CHRISTIANITY
After Alexander the Great conquered half the known earth in the late 4th century BCE, Greek
language and culture (called Hellenism) inundated the whole eastern Mediterranean world;
even the Jews, who always resisted assimilation, were not immune to its influence. Alexander's
empire soon fragmented into warring mini-empires and eventually Rome rolled east and imposed
its own absolute rule.
It was a troubled, pessimistic time. Stoics, Epicureans, Platonists and others offered new moral
and intellectual ways of coping with life and the unpredictable world. Understanding the ultimate
Deity and establishing personal ethics were central concerns of all these movements.

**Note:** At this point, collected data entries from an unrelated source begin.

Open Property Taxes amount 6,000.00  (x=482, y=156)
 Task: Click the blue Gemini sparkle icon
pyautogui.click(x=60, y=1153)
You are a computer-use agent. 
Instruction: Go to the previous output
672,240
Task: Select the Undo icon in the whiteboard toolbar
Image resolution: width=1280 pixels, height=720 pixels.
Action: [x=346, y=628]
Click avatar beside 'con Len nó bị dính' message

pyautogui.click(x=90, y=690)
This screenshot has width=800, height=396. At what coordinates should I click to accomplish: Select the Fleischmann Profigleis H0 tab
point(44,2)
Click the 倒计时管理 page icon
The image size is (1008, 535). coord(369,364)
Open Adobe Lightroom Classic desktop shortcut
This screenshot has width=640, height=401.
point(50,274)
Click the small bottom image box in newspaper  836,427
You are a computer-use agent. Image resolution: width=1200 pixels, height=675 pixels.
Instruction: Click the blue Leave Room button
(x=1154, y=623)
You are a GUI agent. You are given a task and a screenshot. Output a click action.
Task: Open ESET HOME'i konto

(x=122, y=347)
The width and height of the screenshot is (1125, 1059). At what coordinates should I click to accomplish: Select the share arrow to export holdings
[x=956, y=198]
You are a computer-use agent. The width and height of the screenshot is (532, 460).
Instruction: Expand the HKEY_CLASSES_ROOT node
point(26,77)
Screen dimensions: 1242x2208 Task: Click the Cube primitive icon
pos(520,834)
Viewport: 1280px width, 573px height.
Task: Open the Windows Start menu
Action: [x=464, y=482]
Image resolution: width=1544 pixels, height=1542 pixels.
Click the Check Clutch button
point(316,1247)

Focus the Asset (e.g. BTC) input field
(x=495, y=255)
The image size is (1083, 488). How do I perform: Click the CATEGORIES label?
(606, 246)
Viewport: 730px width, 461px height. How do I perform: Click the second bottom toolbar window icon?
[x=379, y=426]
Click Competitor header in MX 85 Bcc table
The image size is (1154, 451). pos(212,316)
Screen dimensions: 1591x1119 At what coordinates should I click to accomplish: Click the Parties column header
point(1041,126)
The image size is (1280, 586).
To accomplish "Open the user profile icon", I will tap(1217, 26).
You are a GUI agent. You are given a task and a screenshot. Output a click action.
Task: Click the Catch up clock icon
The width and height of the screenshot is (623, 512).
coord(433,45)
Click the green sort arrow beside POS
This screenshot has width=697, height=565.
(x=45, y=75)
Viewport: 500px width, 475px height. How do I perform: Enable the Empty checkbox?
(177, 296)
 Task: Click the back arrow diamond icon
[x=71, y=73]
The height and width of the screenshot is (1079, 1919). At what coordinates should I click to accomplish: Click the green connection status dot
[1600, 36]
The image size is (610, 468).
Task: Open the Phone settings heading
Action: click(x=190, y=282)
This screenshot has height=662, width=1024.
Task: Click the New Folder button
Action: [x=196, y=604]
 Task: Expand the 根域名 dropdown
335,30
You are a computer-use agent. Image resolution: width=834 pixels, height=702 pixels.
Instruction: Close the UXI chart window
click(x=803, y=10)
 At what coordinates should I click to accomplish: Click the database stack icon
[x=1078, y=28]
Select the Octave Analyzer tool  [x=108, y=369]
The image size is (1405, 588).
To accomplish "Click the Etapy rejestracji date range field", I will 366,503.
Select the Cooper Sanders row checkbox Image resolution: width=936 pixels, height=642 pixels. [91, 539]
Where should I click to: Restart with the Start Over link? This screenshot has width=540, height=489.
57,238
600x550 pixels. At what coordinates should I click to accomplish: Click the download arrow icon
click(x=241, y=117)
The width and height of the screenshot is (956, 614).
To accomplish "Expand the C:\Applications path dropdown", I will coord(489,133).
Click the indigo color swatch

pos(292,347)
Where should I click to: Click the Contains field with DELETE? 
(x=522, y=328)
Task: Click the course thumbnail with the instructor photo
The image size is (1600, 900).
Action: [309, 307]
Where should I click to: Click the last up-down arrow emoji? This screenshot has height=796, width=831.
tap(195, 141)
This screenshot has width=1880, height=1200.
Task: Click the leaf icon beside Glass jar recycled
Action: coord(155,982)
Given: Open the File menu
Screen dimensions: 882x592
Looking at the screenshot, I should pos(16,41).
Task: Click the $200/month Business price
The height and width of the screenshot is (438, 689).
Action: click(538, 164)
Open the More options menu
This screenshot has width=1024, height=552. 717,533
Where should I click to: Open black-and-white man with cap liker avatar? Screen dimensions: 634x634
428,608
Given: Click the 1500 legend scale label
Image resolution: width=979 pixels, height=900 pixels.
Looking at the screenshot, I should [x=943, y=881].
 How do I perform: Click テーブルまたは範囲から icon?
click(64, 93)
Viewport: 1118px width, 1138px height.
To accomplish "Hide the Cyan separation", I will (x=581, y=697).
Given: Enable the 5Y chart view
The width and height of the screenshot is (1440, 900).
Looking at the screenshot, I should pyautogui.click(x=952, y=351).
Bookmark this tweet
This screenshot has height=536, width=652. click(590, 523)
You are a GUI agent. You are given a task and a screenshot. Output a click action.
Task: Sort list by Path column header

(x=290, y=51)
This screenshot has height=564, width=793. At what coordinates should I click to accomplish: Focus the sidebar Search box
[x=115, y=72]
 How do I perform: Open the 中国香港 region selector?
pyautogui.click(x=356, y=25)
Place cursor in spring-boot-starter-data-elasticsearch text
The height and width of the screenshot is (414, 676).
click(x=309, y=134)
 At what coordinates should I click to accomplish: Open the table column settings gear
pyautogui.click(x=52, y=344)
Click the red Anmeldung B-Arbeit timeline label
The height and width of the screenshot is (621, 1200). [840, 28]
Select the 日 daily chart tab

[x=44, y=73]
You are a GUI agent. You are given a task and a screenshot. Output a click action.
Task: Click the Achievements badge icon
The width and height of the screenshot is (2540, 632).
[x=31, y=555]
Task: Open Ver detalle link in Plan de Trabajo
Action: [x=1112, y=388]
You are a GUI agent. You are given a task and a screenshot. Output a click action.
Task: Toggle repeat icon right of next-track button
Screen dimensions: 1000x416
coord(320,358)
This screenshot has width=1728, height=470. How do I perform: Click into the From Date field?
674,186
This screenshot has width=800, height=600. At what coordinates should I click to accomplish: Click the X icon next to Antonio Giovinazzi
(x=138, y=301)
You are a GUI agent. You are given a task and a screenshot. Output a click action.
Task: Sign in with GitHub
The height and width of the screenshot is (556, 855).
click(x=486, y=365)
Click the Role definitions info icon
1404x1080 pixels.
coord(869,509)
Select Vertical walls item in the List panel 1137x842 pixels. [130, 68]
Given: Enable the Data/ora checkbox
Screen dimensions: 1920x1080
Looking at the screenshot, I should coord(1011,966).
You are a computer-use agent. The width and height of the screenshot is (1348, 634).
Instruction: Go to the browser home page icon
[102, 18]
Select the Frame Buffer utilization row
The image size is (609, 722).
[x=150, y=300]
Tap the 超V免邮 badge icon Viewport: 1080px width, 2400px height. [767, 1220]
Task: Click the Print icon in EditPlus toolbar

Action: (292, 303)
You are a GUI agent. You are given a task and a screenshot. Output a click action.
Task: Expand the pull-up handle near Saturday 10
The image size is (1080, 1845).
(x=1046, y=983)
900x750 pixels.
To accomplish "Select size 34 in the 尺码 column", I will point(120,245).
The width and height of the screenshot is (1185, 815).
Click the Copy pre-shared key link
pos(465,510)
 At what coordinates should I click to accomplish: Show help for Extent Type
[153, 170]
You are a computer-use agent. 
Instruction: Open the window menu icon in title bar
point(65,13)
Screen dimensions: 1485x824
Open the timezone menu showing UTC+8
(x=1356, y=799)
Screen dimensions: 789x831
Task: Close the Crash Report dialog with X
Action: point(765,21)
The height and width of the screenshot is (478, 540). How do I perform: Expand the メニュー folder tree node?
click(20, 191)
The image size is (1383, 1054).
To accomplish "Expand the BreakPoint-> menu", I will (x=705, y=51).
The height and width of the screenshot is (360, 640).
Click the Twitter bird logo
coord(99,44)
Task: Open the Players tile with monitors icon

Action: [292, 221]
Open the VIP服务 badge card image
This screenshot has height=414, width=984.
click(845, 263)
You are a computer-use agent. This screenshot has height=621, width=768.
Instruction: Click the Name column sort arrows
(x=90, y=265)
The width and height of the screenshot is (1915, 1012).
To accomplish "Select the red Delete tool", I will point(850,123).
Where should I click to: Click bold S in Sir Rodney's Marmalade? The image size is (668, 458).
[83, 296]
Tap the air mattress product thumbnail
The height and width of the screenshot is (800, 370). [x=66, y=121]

Wandering philosophers became a kind of popular clergy, frequenting the marketplace and
people's homes. Healing gods, Oriental mysticism, a whole paraphernalia of magic and
astrology were added to the pot to cope with another dimension to the world's distress: the vast
panoply of unseen spirits and demons and forces of fate which were now believed to pervade
the very atmosphere men and women moved in, harassing and crippling their lives. The
buzzword was "salvation". And for the growing number who believed it could not be achieved in
the world, it became salvation from the world. Redeeming the individual grew into a Hellenistic
industry.
Many looked upon the Jews as providing a high moral and monotheistic standard, and Gentiles
flocked to Judaism in varying degrees of conversion. But even here there were strong currents
of pessimism. For centuries the Jews as a nation had looked for salvation from a long
succession of conquerors, until many had become convinced that only violent divine intervention
would bring about the establishment of God's Kingdom and their own destined elevation to
dominion over the nations of the earth. Such views were held by a mosaic of sectarian groups,
each regarding itself as an elect, which flourished on the fringes of "mainstream" Judaism
(Temple and Pharisees). Christianity was one of these sects, driven by an intense apocalyptic
expectation of the coming end of the world.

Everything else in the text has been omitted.